WORK TO BE COMPLETED: Pick out each line in the records below that contains the string "chart" and copy it. Case counts.

>> START RECORDS FOR THIS TASK

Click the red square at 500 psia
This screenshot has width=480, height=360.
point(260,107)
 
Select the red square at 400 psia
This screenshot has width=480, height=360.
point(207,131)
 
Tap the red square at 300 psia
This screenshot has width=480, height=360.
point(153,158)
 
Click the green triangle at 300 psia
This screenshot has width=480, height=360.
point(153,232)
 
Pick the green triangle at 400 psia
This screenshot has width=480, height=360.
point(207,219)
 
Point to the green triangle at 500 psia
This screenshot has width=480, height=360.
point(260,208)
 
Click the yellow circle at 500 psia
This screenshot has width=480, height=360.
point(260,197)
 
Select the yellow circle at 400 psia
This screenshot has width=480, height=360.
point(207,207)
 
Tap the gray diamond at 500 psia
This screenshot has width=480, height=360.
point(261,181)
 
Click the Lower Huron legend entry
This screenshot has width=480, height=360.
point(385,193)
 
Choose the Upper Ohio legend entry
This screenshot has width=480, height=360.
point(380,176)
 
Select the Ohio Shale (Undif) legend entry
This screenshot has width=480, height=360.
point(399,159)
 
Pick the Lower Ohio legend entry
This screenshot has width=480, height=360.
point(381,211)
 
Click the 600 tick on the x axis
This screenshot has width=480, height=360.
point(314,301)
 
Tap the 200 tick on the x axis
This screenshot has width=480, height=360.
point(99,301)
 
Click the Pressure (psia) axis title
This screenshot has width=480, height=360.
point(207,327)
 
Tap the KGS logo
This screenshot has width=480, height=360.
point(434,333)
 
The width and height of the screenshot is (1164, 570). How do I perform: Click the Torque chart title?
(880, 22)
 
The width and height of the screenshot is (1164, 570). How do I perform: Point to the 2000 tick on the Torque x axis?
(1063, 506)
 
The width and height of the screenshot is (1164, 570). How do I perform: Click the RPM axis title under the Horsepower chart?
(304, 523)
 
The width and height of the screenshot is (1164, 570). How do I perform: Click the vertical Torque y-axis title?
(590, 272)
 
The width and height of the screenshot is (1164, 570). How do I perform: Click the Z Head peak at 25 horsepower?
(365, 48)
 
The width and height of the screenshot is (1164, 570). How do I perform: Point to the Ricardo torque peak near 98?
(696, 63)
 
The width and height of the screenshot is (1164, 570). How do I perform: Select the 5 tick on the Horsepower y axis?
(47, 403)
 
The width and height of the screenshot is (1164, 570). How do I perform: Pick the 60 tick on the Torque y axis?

>> END RECORDS FOR THIS TASK
>> START RECORDS FOR THIS TASK

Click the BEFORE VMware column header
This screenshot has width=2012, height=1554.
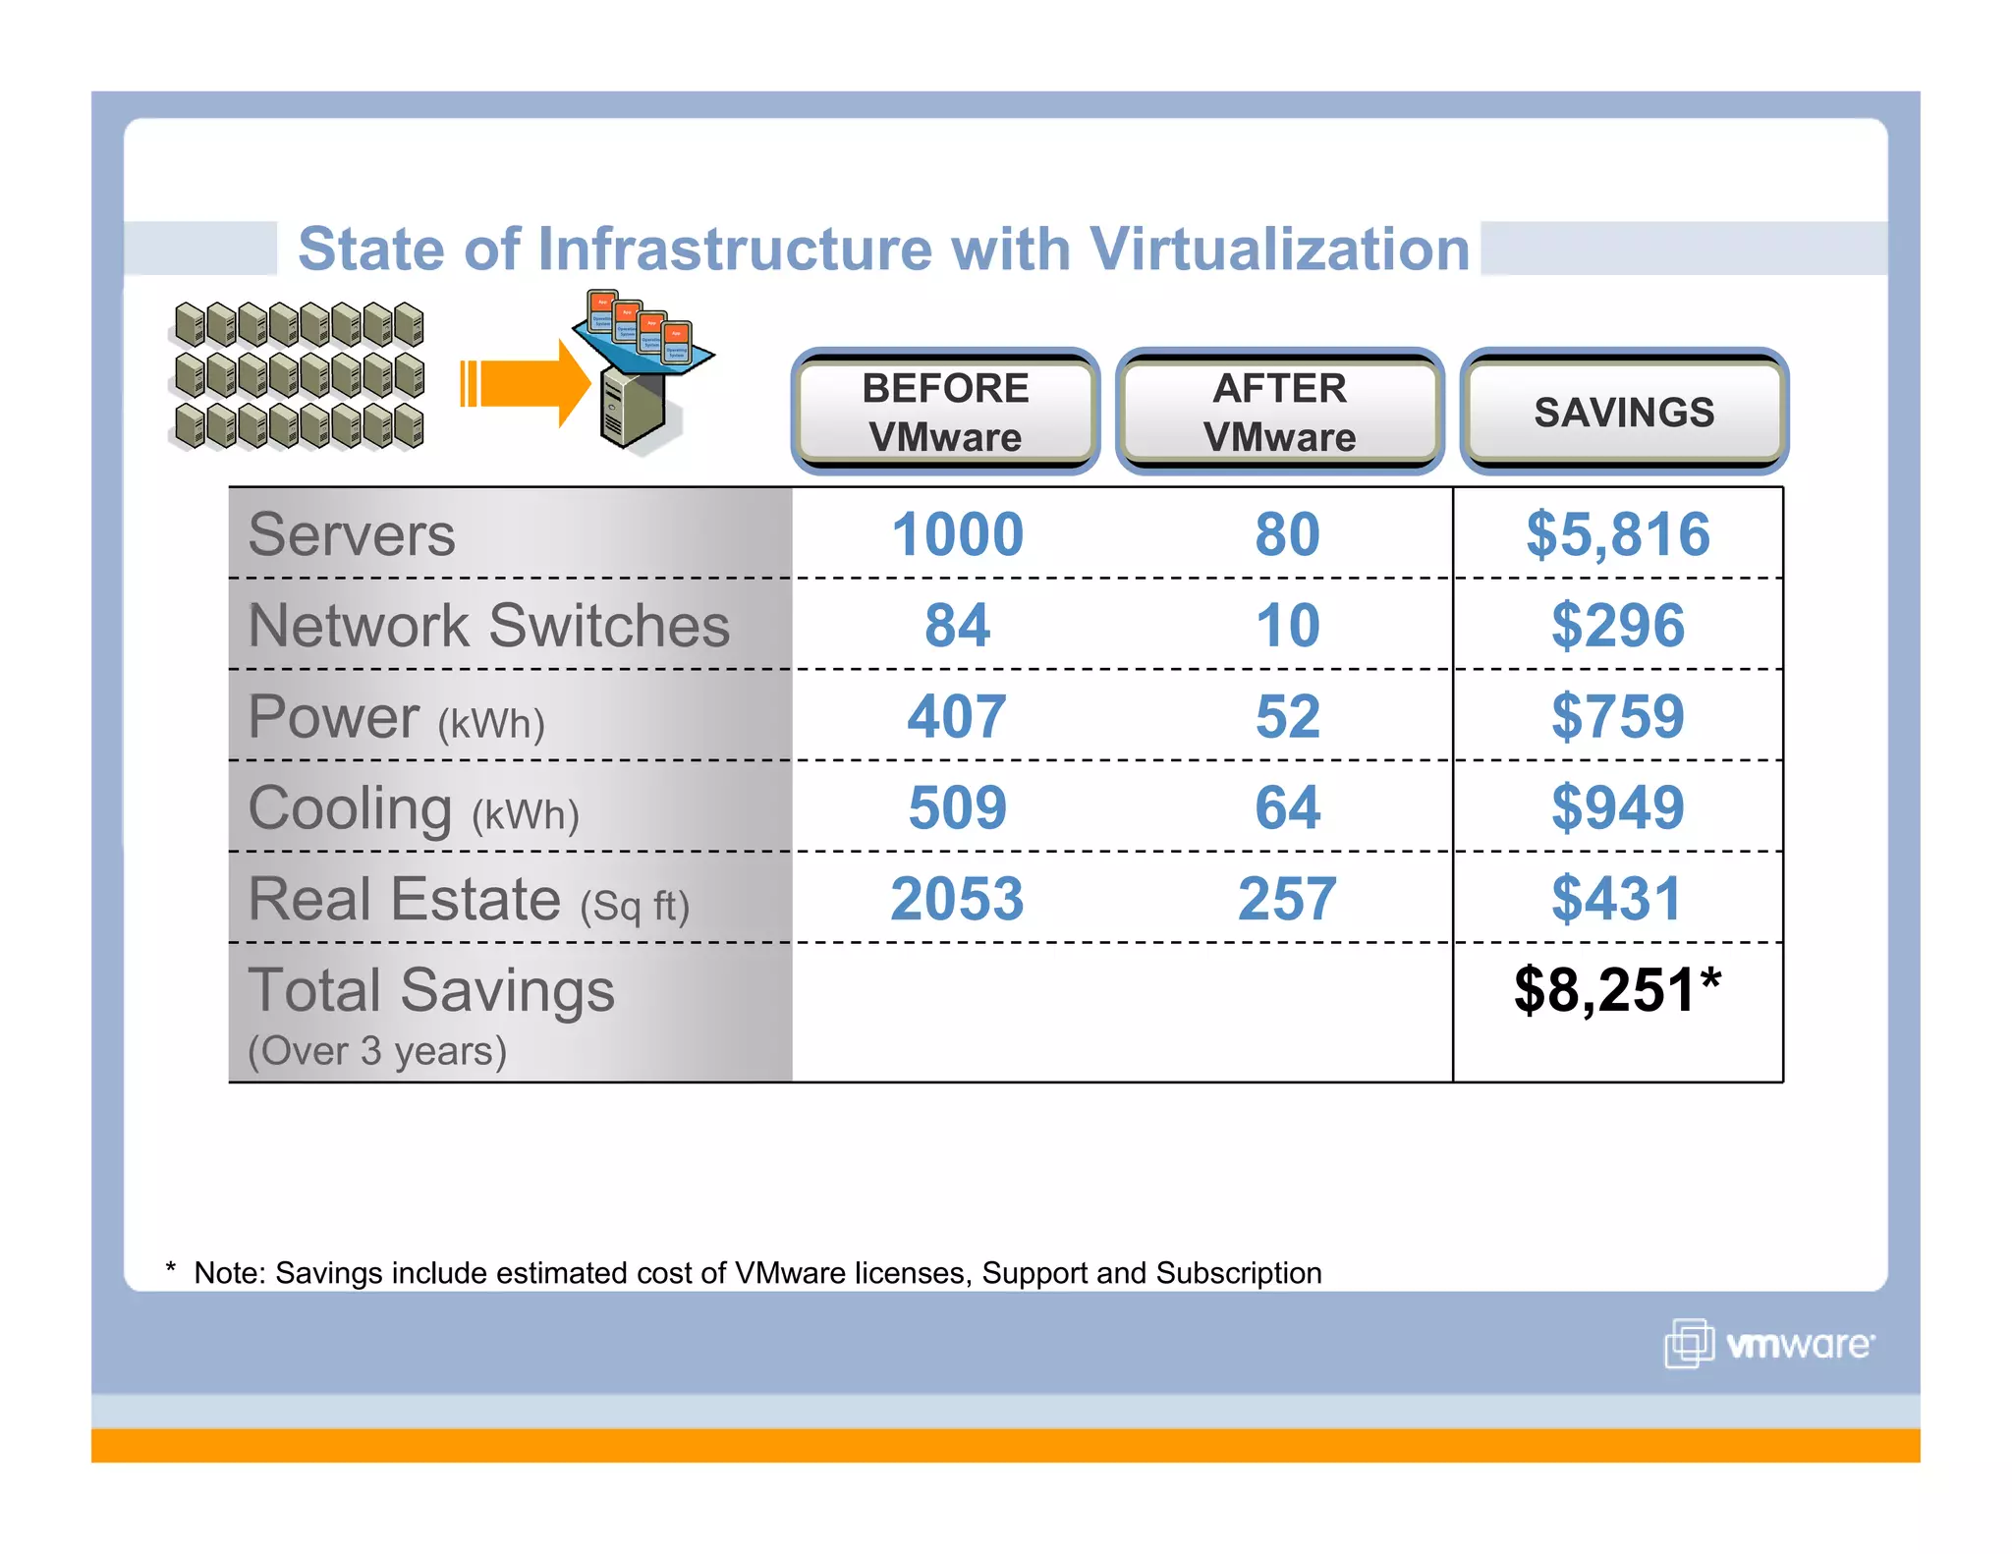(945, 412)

>> END RECORDS FOR THIS TASK

SOLUTION FOR THIS EXERCISE:
The width and height of the screenshot is (1164, 570). How do I perform: Click the Torque chart title?
The width and height of the screenshot is (1164, 570). How do I perform: Click the RPM axis title under the Horsepower chart?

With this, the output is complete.